Era una antigua y grandiosa mansión de Saint Paul, Estado de Minnesota, que había sido el orgullo y gozo de sus dueños originales. A lo largo de los años de maltrato y poco mantenimiento, aquella casa se había ido deteriorando. Por fin la habían abandonado, y la habían marcado para demolerla.
Solo días antes de la fecha fijada para demolerla, un matrimonio joven pasó junto a ella, y viendo más allá de lo que era obvio, vieron lo que podría llegar a ser. Decidieron comprarla para restaurarla.
Finalmente, se llegó a un acuerdo poco acostumbrado: La Municipalidad de la Ciudad les vendió la mansión por un precio simbólico de 1 Dólar, con la condición de que se mudaran a ella el día en que se finalizara el traspaso de propiedad, para poder justificar la venta y la no demolición. El matrimonio lo aceptó.

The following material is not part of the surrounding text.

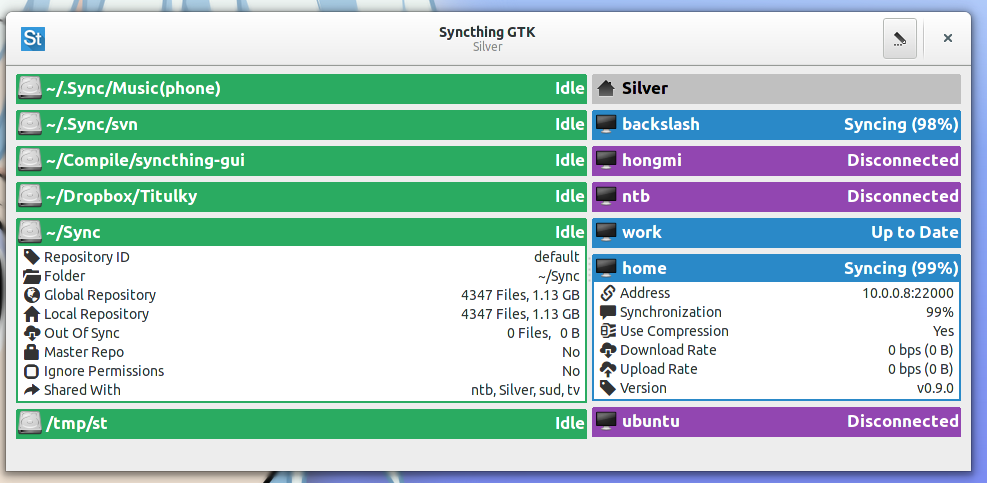Expand the /tmp/st folder row
The width and height of the screenshot is (987, 483).
point(300,423)
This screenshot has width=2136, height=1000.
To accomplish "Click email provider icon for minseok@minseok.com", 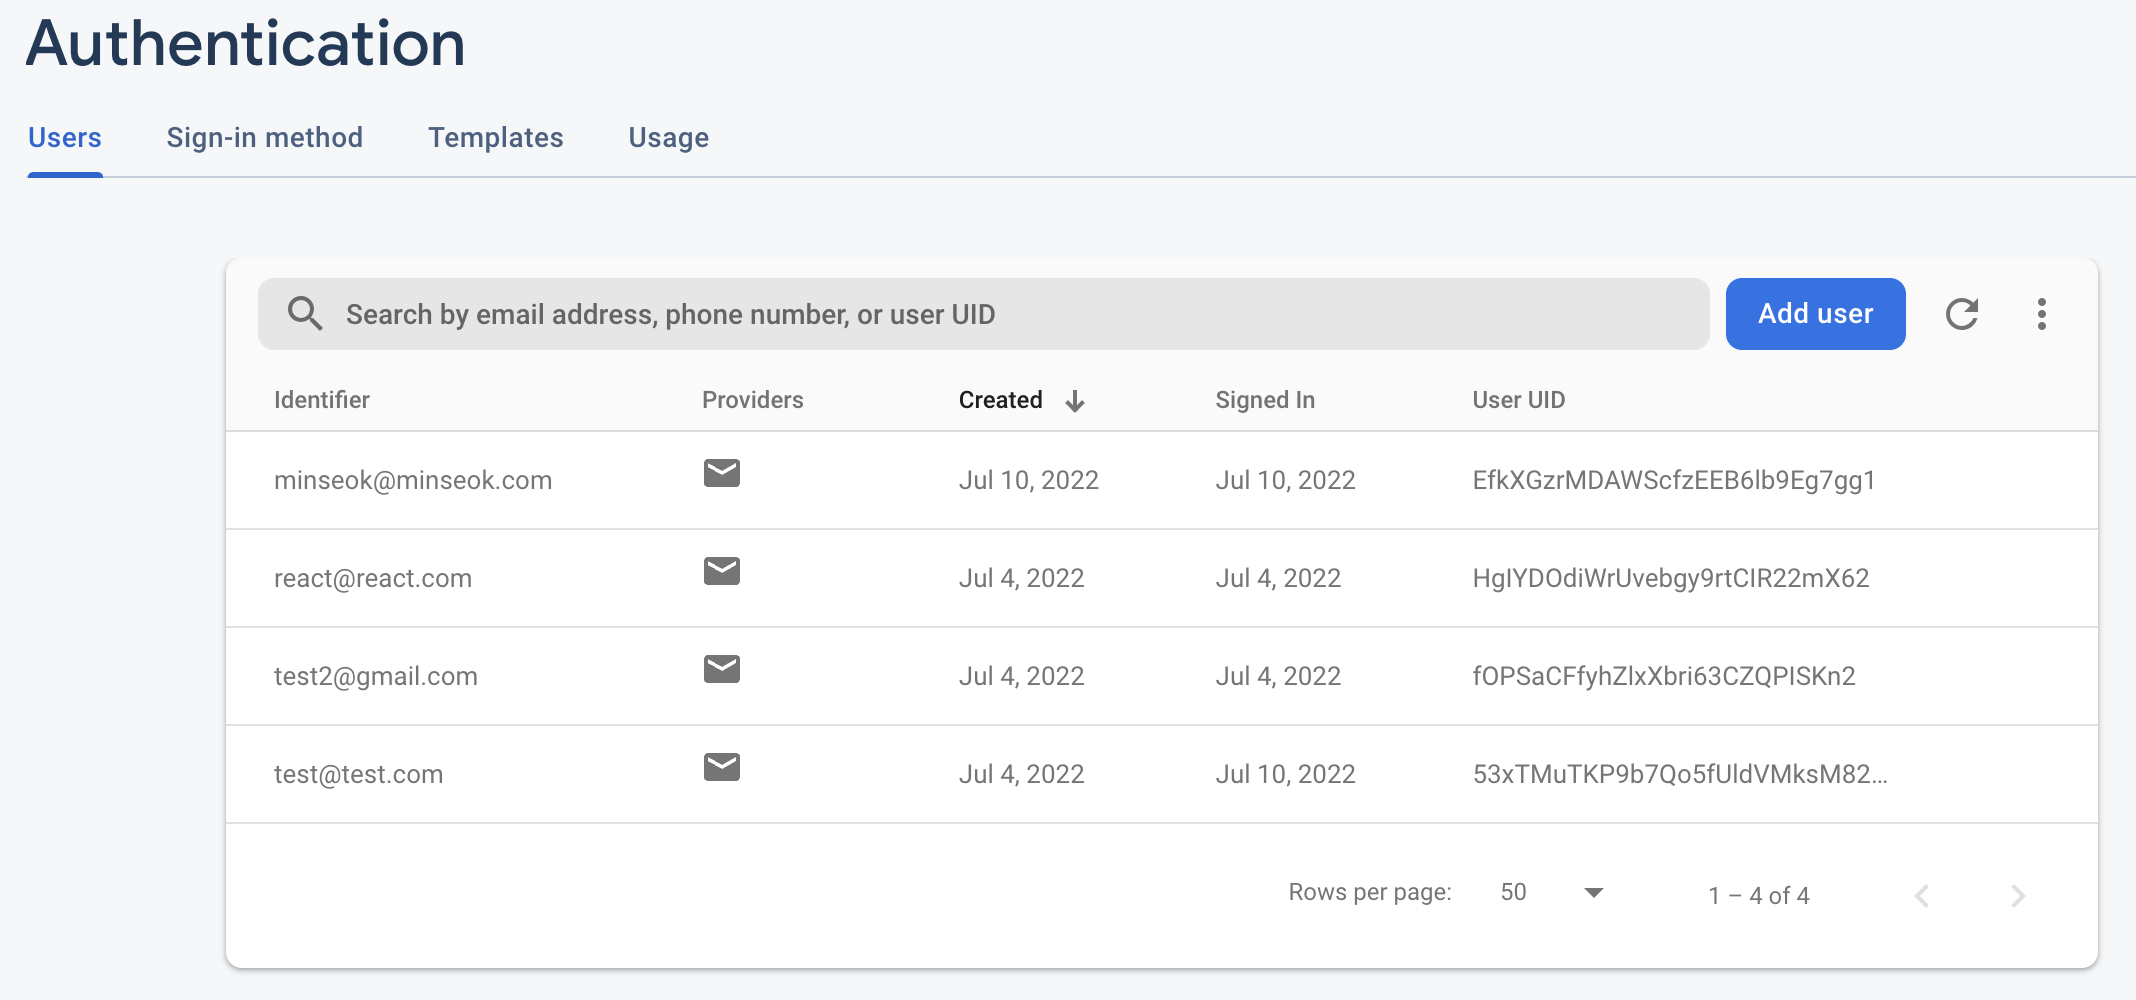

Aquella casa era un desastre sucio, infectado de ratas y con las ventanas rotas y sólo servía para destruirla. Así le parecía a todo el mundo, menos a sus nuevos dueños. Después de una renovación de tres años, aquella casa reflejaba en todos sus cuartos la personalidad de la joven pareja.
Cuando el periodista que los había entrevistado les preguntó como se las habían arreglado para hacer aquel trabajo, ellos le dijeron que, después de recorrer cada cuarto, observando lo que se necesitaba hacer, decidieron ir terminando un cuarto tras cuarto, hasta que se terminara el trabajo.
Me siento profundamente agradecido de que Dios, en su sabiduría, nos trate a nosotros así. Todos somos una obra en progreso, y su Espíritu Santo nos está remodelando. Eso nos debe dar la esperanza en cuanto a los cambios que se están produciendo en nuestra vida, y en la vida de miembros de nuestra familia.